● **Text section**
____

Auto Laundry News - September 2013

Odor Control — Know the Science, Generate the Business, Part I

By Sharie Sipowicz

Cars get dirty and stinky. With the stink comes the need to clean and deodorize, to make things more livable. Our noses are sensitive instruments. One whiff of a foul odor can cause the stomach to turn and customers to be upset.

People are conditioned to expect pleasant odors, which are more desirable than no odor at all. Think about it: What if your shaving lotion did not have a fragrance? Your sense of smell would be deprived of input and the experience would not be as pleasurable as it could be.

When it comes to clean, such fragrances as country air, green apple, herbal, orange, and lemon are pleasant odors that people like. These are the ones to use in auto interiors.

Smell plays a big role in everyone’s life. Odors can excite, calm, recall a memory, or even arouse sexual desires. Decisions and judgments are made based on smell all day long. If your shirt or blouse smells of smoke or perspiration, it hits the laundry pile, immediately, or it should.

Have you ever hired an employee who had bad breath or body odor when interviewed? If you accidentally step on some “grass fudge” as you get into the car, it will not be long before you pull off the road and search desperately for a way to get it off your shoe.


Millions of dollars are spent every year making things smell better in many settings, including auto interiors. Odor control and removal has become a specialized field. Entire companies are built around removing odors from restrooms, carpets, homes, and cars.

The cause of the odor can be any source. From a cleaning standpoint, the most common causes of odor are urine, smoke, food, decomposition, particulates, and chemicals. That is right; the detailing chemicals you use can cause odors too.

____

● **Material provided**
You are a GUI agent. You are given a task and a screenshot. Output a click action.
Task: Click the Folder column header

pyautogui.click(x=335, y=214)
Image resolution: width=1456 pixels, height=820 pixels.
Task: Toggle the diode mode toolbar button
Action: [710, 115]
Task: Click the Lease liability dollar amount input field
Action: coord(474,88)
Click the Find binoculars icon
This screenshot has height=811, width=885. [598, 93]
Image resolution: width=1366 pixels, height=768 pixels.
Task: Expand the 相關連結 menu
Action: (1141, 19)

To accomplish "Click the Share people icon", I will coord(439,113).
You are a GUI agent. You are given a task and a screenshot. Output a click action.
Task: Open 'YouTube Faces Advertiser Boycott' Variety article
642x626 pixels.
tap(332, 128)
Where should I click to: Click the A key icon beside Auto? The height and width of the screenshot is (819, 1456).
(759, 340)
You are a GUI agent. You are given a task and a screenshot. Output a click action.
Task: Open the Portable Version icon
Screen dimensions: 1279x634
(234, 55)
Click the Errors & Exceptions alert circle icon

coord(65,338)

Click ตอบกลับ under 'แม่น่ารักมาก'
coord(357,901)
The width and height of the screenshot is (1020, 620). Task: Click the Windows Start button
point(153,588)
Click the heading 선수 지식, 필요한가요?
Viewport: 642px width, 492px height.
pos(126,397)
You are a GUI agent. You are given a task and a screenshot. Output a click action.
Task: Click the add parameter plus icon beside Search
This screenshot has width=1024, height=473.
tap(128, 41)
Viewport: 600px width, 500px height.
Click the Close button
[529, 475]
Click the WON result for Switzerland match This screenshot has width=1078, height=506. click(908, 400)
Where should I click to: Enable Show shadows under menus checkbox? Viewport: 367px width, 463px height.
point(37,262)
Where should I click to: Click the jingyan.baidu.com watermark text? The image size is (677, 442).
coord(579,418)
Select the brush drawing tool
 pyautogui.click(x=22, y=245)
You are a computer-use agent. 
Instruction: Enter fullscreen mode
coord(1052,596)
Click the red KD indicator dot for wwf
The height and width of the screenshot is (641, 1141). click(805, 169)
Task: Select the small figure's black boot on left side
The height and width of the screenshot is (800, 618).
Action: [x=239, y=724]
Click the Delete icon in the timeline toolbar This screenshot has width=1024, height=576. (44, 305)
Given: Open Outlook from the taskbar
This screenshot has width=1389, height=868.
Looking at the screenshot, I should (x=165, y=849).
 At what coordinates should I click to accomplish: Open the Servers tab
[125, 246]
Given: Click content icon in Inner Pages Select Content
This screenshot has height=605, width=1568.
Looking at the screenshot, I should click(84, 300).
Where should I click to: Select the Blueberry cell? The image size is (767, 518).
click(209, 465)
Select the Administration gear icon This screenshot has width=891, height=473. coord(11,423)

____

● **To do**
1) Please copy the odor control article above word for word, from "People are conditioned" to "it could be.".
2) According to the odor control article above, what are the most common causes of odor from a cleaning standpoint?

● **Outputs for the tasks**
1)
People are conditioned to expect pleasant odors, which are more desirable than no odor at all. Think about it: What if your shaving lotion did not have a fragrance? Your sense of smell would be deprived of input and the experience would not be as pleasurable as it could be.

2) Urine, smoke, food, decomposition, particulates, and chemicals.